• _Supplied passage_:
◇ ◇ ◇ ◇ ◇

It may contain more confusing stuff, but this is the basic structure. There is only one catalog, so in a large file you can search for the node that contains /Catalog. Now you can make your desired changes by inserting the /PageLabels entry:

3 0 obj
<< /Type /Catalog
   /Pages 1 0 R
   /PageLabels << /Nums [ 0 << /P (cover) >>
                          % labels 1st page with the string "cover"
                          1 << /S /r >>
                          % numbers pages 2-6 in small roman numerals
                          6 << /S /D >>
                          % numbers pages 7-x in decimal arabic numerals
                        ]
               >>
>>
endobj

There are 3 lines starting with numbers, called page indices. Page 1 has the index 0, page 2 the index 1 and so forth. They always describe ranges, so the line with 1 <<...>> applies to all pages from index 1 to 5 and the line with 6 <<...>> applies to all pages from 6 up to the last page. A label for 0 <<...>> must always be defined.

You can find more information about page labels and PDF source code in section 12.4.2 of the PDF 1.7 standard.

◇ ◇ ◇ ◇ ◇

• _Supplied data_:
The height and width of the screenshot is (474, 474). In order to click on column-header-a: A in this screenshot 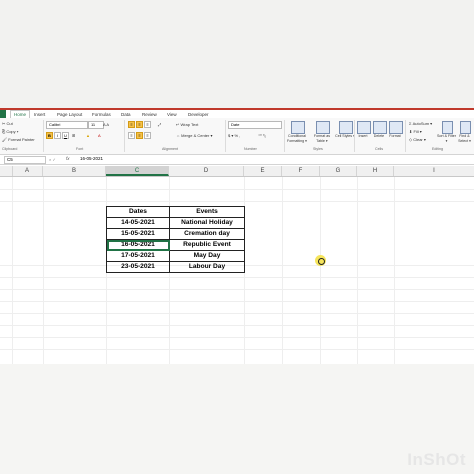, I will do `click(28, 171)`.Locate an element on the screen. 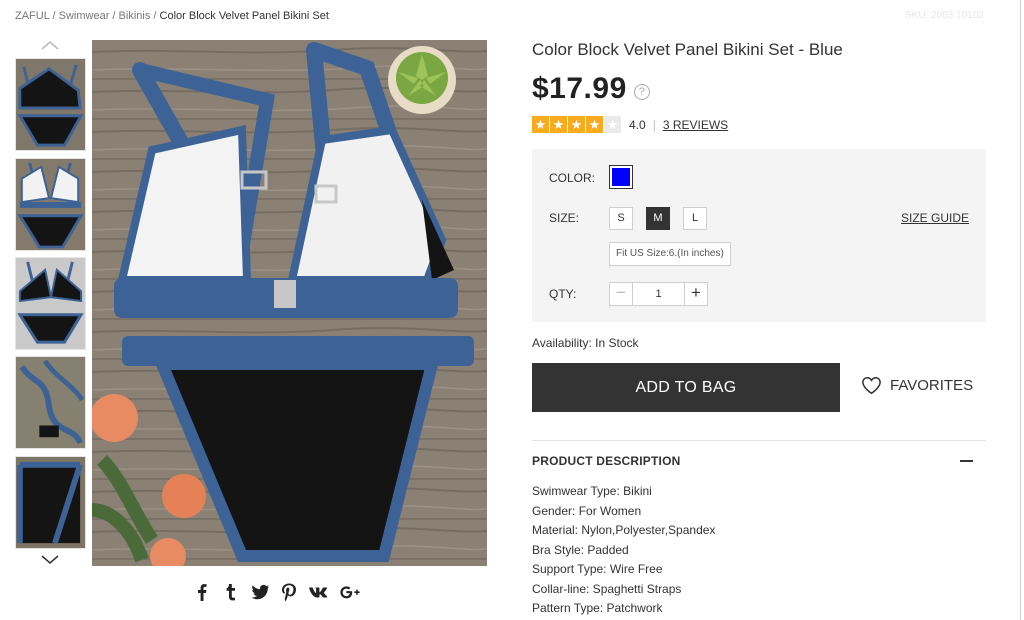 This screenshot has height=620, width=1024. chevron-up-icon is located at coordinates (50, 45). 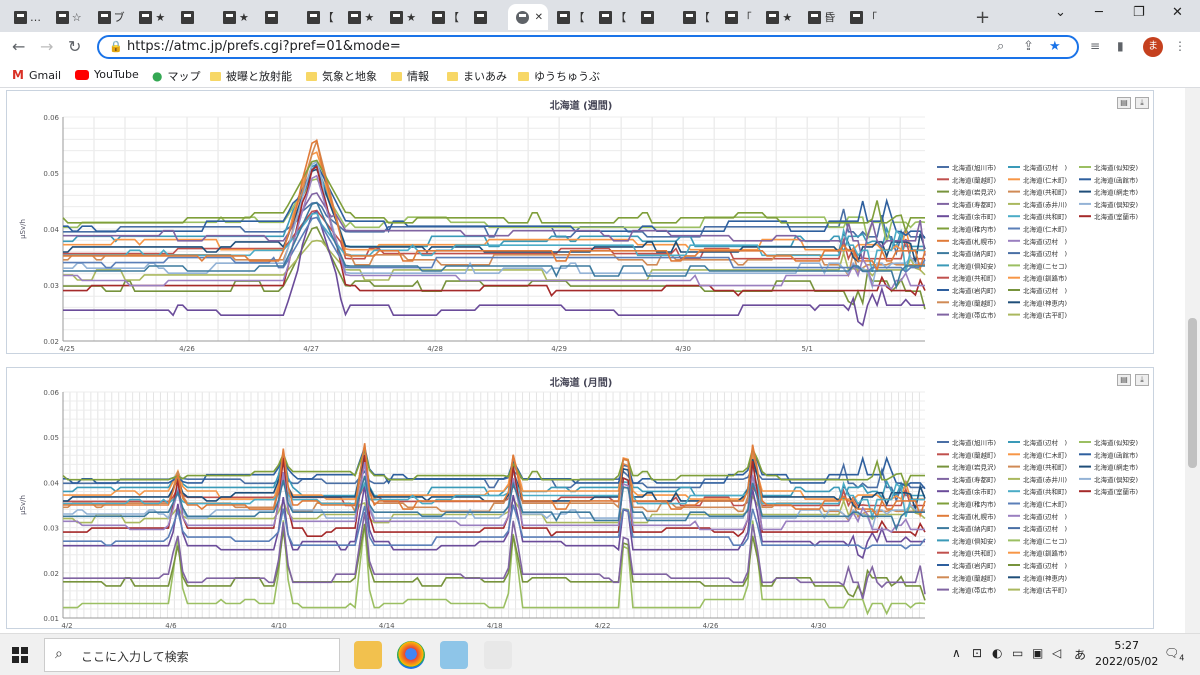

◇ ◇ ◇ ◇ ◇

• _Directions for this task_: Recast the paragraph that starts "There are 3 lines starting with numbers" in the passage on PDF page labels as a short bulleted list, keeping its main facts.

• _Solution for this exercise_:
- The three lines that begin with numbers are page indices.
- Indices start at 0: page 1 is index 0, page 2 is index 1, and so on.
- Each index starts a range. The line with 1 <<...>> covers indices 1 to 5, and the line with 6 <<...>> covers index 6 through the last page.
- A label for index 0 must always be defined.